__Stored data__
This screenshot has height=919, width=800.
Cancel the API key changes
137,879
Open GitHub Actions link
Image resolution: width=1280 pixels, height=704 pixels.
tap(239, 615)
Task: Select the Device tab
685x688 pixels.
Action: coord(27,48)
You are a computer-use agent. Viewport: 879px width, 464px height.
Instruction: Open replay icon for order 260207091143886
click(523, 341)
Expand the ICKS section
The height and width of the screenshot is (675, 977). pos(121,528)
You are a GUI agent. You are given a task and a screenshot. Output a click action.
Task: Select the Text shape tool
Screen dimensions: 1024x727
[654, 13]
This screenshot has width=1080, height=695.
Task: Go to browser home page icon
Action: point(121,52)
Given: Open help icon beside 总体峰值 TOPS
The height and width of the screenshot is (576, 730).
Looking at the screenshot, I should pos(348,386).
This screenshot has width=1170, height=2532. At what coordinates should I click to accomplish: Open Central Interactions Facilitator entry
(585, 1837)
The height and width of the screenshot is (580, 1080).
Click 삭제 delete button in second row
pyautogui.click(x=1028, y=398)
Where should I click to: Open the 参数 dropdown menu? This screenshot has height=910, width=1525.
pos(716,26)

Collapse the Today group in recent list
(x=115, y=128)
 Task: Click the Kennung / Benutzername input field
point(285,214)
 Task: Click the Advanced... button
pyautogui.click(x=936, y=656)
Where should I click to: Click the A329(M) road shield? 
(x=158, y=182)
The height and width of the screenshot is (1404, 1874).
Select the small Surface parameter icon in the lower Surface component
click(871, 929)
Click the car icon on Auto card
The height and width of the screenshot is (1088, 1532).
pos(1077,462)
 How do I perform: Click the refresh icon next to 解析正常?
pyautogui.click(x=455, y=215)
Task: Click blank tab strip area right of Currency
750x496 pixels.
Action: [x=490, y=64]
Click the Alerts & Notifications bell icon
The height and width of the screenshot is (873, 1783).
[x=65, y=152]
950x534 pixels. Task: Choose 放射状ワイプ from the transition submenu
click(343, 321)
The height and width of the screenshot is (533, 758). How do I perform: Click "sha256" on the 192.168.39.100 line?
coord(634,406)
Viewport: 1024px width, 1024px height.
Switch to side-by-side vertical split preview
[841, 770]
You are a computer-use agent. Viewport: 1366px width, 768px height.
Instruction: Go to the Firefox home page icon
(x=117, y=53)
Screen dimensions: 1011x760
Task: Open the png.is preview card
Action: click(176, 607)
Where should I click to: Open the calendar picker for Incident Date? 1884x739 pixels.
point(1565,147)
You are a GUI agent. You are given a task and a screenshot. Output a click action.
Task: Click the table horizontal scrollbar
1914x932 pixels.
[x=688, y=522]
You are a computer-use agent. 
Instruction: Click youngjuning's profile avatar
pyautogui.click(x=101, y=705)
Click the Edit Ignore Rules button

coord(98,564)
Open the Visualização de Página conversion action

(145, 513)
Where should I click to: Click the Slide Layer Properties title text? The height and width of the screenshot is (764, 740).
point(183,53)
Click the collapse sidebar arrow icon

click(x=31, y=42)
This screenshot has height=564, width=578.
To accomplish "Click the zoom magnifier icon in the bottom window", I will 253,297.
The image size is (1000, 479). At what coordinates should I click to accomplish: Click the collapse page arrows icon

__REQUIREMENT__
Exactly and without omission, set down every entry.

__WRITTEN SOLUTION__
This screenshot has height=919, width=800.
Cancel the API key changes
137,879
Open GitHub Actions link
Image resolution: width=1280 pixels, height=704 pixels.
tap(239, 615)
Task: Select the Device tab
685x688 pixels.
Action: coord(27,48)
You are a computer-use agent. Viewport: 879px width, 464px height.
Instruction: Open replay icon for order 260207091143886
click(523, 341)
Expand the ICKS section
The height and width of the screenshot is (675, 977). pos(121,528)
You are a GUI agent. You are given a task and a screenshot. Output a click action.
Task: Select the Text shape tool
Screen dimensions: 1024x727
[654, 13]
This screenshot has width=1080, height=695.
Task: Go to browser home page icon
Action: point(121,52)
Given: Open help icon beside 总体峰值 TOPS
The height and width of the screenshot is (576, 730).
Looking at the screenshot, I should pos(348,386).
This screenshot has width=1170, height=2532. At what coordinates should I click to accomplish: Open Central Interactions Facilitator entry
(585, 1837)
The height and width of the screenshot is (580, 1080).
Click 삭제 delete button in second row
pyautogui.click(x=1028, y=398)
Where should I click to: Open the 参数 dropdown menu? This screenshot has height=910, width=1525.
pos(716,26)

Collapse the Today group in recent list
(x=115, y=128)
 Task: Click the Kennung / Benutzername input field
point(285,214)
 Task: Click the Advanced... button
pyautogui.click(x=936, y=656)
Where should I click to: Click the A329(M) road shield? 
(x=158, y=182)
The height and width of the screenshot is (1404, 1874).
Select the small Surface parameter icon in the lower Surface component
click(871, 929)
Click the car icon on Auto card
The height and width of the screenshot is (1088, 1532).
pos(1077,462)
 How do I perform: Click the refresh icon next to 解析正常?
pyautogui.click(x=455, y=215)
Task: Click blank tab strip area right of Currency
750x496 pixels.
Action: [x=490, y=64]
Click the Alerts & Notifications bell icon
The height and width of the screenshot is (873, 1783).
[x=65, y=152]
950x534 pixels. Task: Choose 放射状ワイプ from the transition submenu
click(343, 321)
The height and width of the screenshot is (533, 758). How do I perform: Click "sha256" on the 192.168.39.100 line?
coord(634,406)
Viewport: 1024px width, 1024px height.
Switch to side-by-side vertical split preview
[841, 770]
You are a computer-use agent. Viewport: 1366px width, 768px height.
Instruction: Go to the Firefox home page icon
(x=117, y=53)
Screen dimensions: 1011x760
Task: Open the png.is preview card
Action: click(176, 607)
Where should I click to: Open the calendar picker for Incident Date? 1884x739 pixels.
point(1565,147)
You are a GUI agent. You are given a task and a screenshot. Output a click action.
Task: Click the table horizontal scrollbar
1914x932 pixels.
[x=688, y=522]
You are a computer-use agent. 
Instruction: Click youngjuning's profile avatar
pyautogui.click(x=101, y=705)
Click the Edit Ignore Rules button

coord(98,564)
Open the Visualização de Página conversion action

(145, 513)
Where should I click to: Click the Slide Layer Properties title text? The height and width of the screenshot is (764, 740).
point(183,53)
Click the collapse sidebar arrow icon

click(x=31, y=42)
This screenshot has height=564, width=578.
To accomplish "Click the zoom magnifier icon in the bottom window", I will 253,297.
The image size is (1000, 479). At what coordinates should I click to accomplish: Click the collapse page arrows icon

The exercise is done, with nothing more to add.